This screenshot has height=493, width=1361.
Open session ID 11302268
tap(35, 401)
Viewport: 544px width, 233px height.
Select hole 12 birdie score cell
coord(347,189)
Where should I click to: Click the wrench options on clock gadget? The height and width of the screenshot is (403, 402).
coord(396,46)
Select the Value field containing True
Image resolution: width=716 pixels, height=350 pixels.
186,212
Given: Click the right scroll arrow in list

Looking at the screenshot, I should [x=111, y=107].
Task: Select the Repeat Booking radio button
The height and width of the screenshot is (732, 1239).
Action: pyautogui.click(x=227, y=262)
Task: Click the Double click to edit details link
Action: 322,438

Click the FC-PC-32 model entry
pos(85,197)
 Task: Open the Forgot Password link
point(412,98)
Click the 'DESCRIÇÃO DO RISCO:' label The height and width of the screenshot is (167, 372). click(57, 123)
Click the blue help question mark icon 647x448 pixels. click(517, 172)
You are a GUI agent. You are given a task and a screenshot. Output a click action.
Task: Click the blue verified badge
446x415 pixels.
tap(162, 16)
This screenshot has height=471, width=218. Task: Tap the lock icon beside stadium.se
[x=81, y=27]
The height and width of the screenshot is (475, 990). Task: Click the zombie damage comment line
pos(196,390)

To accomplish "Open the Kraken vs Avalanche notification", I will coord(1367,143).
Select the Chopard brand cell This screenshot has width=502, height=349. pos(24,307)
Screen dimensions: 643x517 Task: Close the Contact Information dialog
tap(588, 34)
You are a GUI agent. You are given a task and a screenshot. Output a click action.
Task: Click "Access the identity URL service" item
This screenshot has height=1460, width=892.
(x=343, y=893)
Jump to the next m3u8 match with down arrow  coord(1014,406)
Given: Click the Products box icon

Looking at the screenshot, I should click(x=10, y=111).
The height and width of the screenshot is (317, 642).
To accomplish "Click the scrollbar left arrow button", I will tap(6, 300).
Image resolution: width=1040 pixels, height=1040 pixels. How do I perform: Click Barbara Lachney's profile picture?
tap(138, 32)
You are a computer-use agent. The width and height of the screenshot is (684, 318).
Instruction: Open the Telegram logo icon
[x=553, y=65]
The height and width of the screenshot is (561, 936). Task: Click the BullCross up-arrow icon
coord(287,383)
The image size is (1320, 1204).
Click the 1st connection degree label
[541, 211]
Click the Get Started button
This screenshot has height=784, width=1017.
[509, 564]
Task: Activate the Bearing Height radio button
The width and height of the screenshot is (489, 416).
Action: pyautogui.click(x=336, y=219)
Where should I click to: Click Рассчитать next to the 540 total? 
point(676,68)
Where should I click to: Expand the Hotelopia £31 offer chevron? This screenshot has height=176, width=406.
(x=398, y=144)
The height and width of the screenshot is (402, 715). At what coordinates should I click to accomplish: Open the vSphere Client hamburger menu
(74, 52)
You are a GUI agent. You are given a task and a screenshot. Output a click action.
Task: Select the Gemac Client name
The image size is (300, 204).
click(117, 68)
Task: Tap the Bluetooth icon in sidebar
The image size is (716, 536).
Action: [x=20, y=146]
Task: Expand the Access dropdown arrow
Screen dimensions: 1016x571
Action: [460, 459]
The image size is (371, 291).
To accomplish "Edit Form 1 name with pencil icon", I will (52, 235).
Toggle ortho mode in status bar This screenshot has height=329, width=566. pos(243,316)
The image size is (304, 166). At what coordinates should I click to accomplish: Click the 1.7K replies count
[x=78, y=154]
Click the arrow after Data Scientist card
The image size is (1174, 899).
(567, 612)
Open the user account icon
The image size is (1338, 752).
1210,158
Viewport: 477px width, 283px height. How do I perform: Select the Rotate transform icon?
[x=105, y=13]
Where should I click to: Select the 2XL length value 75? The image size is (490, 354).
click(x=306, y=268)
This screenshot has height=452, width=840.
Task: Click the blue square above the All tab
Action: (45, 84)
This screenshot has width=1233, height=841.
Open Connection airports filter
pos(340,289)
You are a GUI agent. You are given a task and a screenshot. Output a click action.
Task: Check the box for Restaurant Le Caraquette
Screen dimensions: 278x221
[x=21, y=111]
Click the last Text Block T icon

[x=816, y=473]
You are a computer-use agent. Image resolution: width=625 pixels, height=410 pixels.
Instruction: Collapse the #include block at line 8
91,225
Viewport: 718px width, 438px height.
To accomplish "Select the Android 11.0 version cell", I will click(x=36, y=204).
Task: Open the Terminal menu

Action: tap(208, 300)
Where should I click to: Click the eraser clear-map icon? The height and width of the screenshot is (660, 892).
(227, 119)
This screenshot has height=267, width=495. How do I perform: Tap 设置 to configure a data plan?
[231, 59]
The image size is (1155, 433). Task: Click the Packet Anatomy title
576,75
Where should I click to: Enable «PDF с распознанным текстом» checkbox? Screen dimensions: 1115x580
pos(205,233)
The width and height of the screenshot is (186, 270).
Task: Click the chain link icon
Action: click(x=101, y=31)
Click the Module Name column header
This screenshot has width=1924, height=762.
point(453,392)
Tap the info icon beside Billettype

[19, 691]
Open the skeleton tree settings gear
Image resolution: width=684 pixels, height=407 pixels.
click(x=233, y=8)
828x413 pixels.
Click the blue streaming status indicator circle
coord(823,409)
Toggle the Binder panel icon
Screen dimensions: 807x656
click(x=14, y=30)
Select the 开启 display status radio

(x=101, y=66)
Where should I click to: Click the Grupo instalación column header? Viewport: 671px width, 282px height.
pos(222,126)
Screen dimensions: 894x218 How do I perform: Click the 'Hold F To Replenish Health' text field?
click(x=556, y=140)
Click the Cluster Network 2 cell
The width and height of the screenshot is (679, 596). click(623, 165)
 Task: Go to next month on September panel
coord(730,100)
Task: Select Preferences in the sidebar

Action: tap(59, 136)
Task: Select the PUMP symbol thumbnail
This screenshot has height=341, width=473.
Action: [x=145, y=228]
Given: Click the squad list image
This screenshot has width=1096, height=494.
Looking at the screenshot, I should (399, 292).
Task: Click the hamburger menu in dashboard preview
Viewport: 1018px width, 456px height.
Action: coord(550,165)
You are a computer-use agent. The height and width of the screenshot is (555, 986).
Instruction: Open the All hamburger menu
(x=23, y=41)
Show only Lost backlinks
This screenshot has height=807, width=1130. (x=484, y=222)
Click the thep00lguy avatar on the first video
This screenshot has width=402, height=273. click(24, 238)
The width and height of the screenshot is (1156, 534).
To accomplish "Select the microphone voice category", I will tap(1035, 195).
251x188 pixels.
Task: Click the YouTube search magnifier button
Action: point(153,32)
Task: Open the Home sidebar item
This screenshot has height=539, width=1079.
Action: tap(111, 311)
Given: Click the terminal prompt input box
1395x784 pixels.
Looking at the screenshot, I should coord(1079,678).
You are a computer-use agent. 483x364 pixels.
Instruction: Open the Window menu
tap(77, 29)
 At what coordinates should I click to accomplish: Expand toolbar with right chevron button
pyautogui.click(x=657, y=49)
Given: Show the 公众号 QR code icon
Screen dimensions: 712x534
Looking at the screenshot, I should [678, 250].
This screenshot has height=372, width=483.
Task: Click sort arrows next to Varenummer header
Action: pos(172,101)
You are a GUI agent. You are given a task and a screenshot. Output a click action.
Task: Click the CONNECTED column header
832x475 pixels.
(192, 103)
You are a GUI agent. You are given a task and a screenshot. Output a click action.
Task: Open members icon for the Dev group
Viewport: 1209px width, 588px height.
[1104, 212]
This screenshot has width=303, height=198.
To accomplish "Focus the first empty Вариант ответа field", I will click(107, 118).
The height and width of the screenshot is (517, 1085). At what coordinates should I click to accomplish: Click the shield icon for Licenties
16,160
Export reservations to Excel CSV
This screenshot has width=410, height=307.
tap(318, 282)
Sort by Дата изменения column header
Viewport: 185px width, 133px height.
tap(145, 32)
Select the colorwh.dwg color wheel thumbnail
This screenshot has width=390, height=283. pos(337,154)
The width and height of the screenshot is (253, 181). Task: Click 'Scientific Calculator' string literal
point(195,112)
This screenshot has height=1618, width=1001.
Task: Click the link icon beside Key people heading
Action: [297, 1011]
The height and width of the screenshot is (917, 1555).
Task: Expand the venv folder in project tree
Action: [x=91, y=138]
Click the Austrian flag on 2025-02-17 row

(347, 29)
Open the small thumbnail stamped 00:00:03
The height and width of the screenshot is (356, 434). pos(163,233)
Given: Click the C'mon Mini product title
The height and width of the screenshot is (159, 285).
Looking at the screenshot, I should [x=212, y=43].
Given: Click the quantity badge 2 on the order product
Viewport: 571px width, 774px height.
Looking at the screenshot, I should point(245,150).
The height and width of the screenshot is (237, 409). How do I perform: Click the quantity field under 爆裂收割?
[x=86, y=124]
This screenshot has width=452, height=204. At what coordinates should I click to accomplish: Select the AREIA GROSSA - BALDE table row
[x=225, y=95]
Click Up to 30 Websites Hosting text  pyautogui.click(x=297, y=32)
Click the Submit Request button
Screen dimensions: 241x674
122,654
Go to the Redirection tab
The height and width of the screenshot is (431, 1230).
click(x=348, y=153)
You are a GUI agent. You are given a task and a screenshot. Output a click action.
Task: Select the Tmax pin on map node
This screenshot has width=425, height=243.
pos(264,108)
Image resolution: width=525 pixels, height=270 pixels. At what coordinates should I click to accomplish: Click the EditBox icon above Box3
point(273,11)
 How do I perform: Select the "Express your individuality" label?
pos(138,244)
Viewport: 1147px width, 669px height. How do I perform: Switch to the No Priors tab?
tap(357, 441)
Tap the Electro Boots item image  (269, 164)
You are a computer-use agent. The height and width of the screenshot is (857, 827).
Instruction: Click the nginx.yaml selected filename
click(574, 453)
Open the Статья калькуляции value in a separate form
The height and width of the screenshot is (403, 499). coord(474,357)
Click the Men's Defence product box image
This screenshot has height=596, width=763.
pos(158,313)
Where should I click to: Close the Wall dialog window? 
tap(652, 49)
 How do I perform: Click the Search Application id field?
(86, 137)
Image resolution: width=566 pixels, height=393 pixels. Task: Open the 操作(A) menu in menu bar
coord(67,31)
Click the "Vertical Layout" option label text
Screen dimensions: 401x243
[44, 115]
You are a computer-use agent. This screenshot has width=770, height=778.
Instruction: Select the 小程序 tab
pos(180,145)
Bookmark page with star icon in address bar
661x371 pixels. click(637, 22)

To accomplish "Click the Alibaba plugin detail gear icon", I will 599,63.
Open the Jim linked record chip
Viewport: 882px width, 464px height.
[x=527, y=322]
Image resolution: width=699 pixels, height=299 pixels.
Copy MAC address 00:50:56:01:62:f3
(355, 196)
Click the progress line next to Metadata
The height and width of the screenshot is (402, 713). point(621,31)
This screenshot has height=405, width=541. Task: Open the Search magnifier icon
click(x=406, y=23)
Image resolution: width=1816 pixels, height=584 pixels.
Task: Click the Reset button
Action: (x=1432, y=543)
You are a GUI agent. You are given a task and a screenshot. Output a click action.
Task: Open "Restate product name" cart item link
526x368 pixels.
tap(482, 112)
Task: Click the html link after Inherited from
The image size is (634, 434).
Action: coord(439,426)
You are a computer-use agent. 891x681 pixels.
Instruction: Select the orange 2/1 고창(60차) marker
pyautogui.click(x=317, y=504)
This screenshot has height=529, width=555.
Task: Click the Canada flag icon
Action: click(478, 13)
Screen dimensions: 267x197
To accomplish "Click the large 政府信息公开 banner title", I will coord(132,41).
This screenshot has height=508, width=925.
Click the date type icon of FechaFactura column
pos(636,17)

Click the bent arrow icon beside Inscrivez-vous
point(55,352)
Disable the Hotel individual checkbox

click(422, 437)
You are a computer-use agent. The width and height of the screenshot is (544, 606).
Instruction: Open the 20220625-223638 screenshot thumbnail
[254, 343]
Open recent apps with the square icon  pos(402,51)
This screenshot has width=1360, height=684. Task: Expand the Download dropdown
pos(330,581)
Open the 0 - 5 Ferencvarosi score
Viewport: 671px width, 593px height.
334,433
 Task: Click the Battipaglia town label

┄┄┄┄┄┄

WORK INSTRUCTION: Your task for the entries above: copy exactly the span starting with the line with "446x415 pixels." and going on through the line with "Select the Chopard", both lines included, and nothing else.

EXPECTED ANSWER:
446x415 pixels.
tap(162, 16)
This screenshot has height=471, width=218. Task: Tap the lock icon beside stadium.se
[x=81, y=27]
The height and width of the screenshot is (475, 990). Task: Click the zombie damage comment line
pos(196,390)

To accomplish "Open the Kraken vs Avalanche notification", I will coord(1367,143).
Select the Chopard brand cell This screenshot has width=502, height=349. pos(24,307)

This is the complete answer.